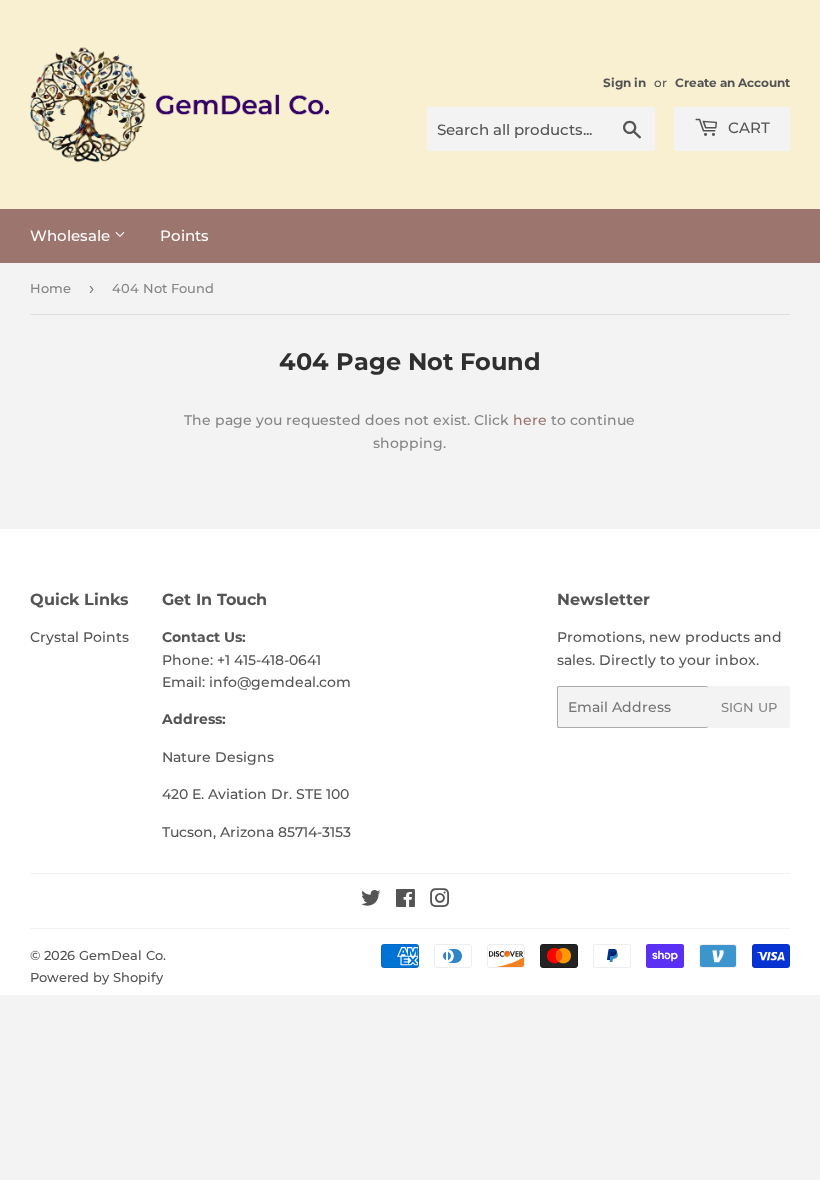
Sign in (624, 82)
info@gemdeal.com (280, 682)
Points (184, 235)
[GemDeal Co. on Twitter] (371, 901)
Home (50, 288)
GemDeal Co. (122, 955)
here (530, 420)
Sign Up (749, 707)
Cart (747, 127)
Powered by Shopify (96, 977)
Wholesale (72, 235)
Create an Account (732, 82)
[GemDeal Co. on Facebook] (405, 901)
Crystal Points (79, 637)
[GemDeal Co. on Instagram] (440, 901)
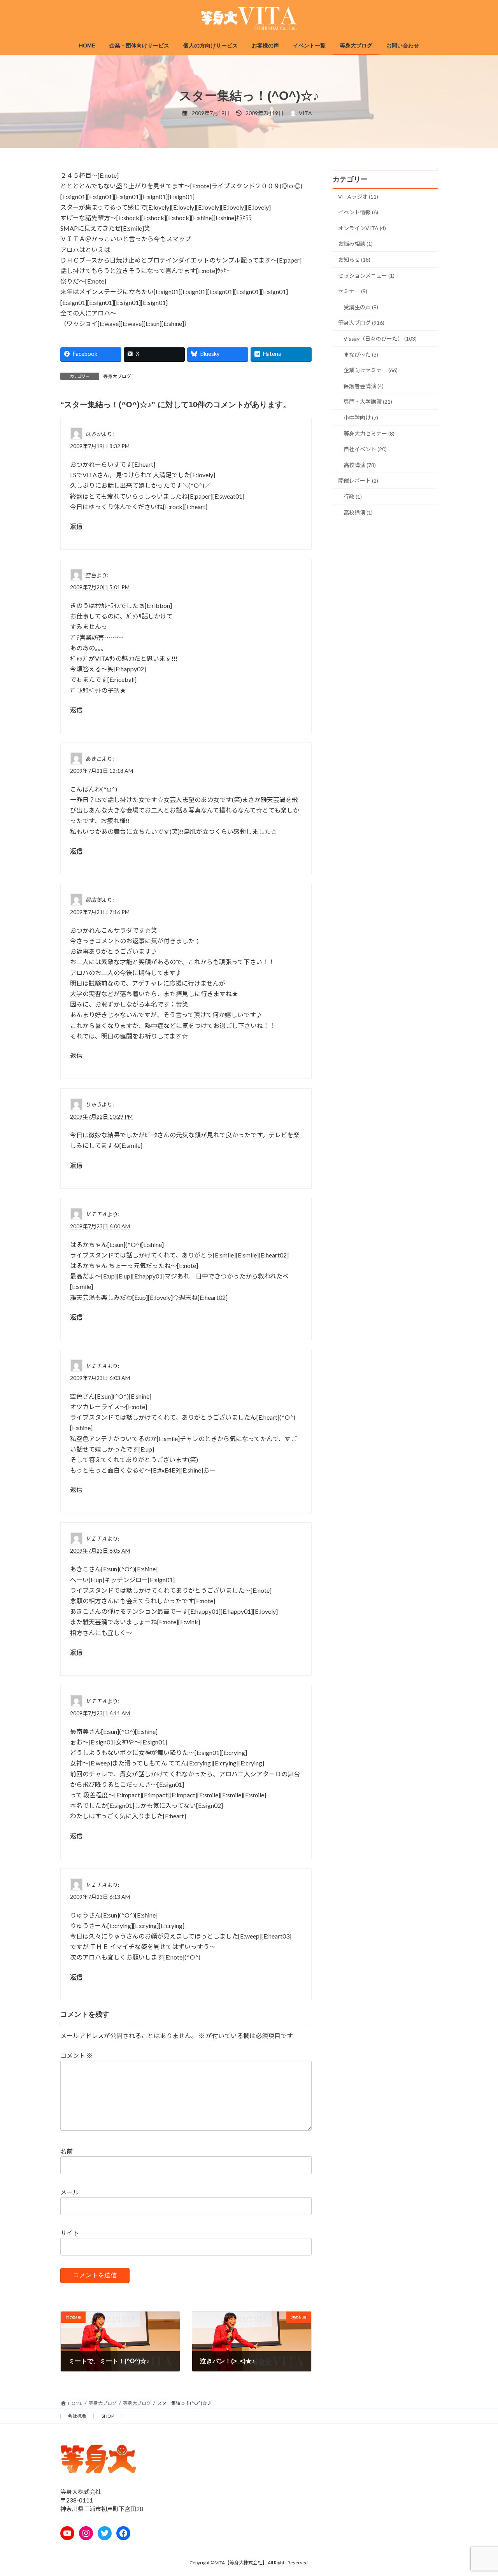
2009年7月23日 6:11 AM (100, 1713)
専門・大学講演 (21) (368, 402)
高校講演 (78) (360, 465)
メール (69, 2192)
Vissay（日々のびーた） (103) (380, 338)
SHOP (108, 2416)
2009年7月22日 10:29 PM (101, 1116)
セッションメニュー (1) (366, 275)
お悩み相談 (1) (355, 244)
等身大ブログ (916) (361, 323)
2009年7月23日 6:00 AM (100, 1225)
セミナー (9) (352, 291)
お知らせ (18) (354, 259)
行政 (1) (353, 496)
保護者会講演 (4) (364, 386)
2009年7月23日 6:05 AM (100, 1550)
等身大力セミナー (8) (369, 433)
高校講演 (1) (358, 512)
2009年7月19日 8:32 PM (100, 446)
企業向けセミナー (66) (371, 370)
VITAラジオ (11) (358, 196)
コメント (76, 2055)
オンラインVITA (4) (362, 228)
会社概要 (77, 2416)
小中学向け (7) (361, 417)
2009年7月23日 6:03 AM (100, 1378)
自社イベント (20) (365, 449)
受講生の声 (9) (361, 307)
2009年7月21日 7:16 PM (100, 912)
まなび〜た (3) (361, 354)
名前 (66, 2151)
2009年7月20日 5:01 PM (100, 587)
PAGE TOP (478, 2491)
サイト (69, 2232)
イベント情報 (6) (358, 212)
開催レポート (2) (358, 481)
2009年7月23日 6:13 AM (100, 1896)
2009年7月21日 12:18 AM (101, 770)
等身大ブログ (117, 376)
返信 (76, 526)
☆ ☆ ☆ ☆
▶ **WHAT IS REQUIRED**: The output must match, line for line, the span from the line containing "Points (184, 235)" through the end of the data, with the pictures removed.

▶ **EXERCISE OUTPUT**:
Points (184, 235)
[GemDeal Co. on Twitter] (371, 901)
Home (50, 288)
GemDeal Co. (122, 955)
here (530, 420)
Sign Up (749, 707)
Cart (747, 127)
Powered by Shopify (96, 977)
Wholesale (72, 235)
Create an Account (732, 82)
[GemDeal Co. on Facebook] (405, 901)
Crystal Points (79, 637)
[GemDeal Co. on Instagram] (440, 901)
2009年7月23日 6:11 AM (100, 1713)
専門・大学講演 (21) (368, 402)
高校講演 (78) (360, 465)
メール (69, 2192)
Vissay（日々のびーた） (103) (380, 338)
SHOP (108, 2416)
2009年7月22日 10:29 PM (101, 1116)
セッションメニュー (1) (366, 275)
お悩み相談 (1) (355, 244)
等身大ブログ (916) (361, 323)
2009年7月23日 6:00 AM (100, 1225)
セミナー (9) (352, 291)
お知らせ (18) (354, 259)
行政 (1) (353, 496)
保護者会講演 (4) (364, 386)
2009年7月23日 6:05 AM (100, 1550)
等身大力セミナー (8) (369, 433)
高校講演 (1) (358, 512)
2009年7月19日 8:32 PM (100, 446)
企業向けセミナー (66) (371, 370)
VITAラジオ (11) (358, 196)
コメント (76, 2055)
オンラインVITA (4) (362, 228)
会社概要 (77, 2416)
小中学向け (7) (361, 417)
2009年7月23日 6:03 AM (100, 1378)
自社イベント (20) (365, 449)
受講生の声 (9) (361, 307)
2009年7月21日 7:16 PM (100, 912)
まなび〜た (3) (361, 354)
名前 (66, 2151)
2009年7月20日 5:01 PM (100, 587)
PAGE TOP (478, 2491)
サイト (69, 2232)
イベント情報 (6) (358, 212)
開催レポート (2) (358, 481)
2009年7月23日 6:13 AM (100, 1896)
2009年7月21日 12:18 AM (101, 770)
等身大ブログ (117, 376)
返信 (76, 526)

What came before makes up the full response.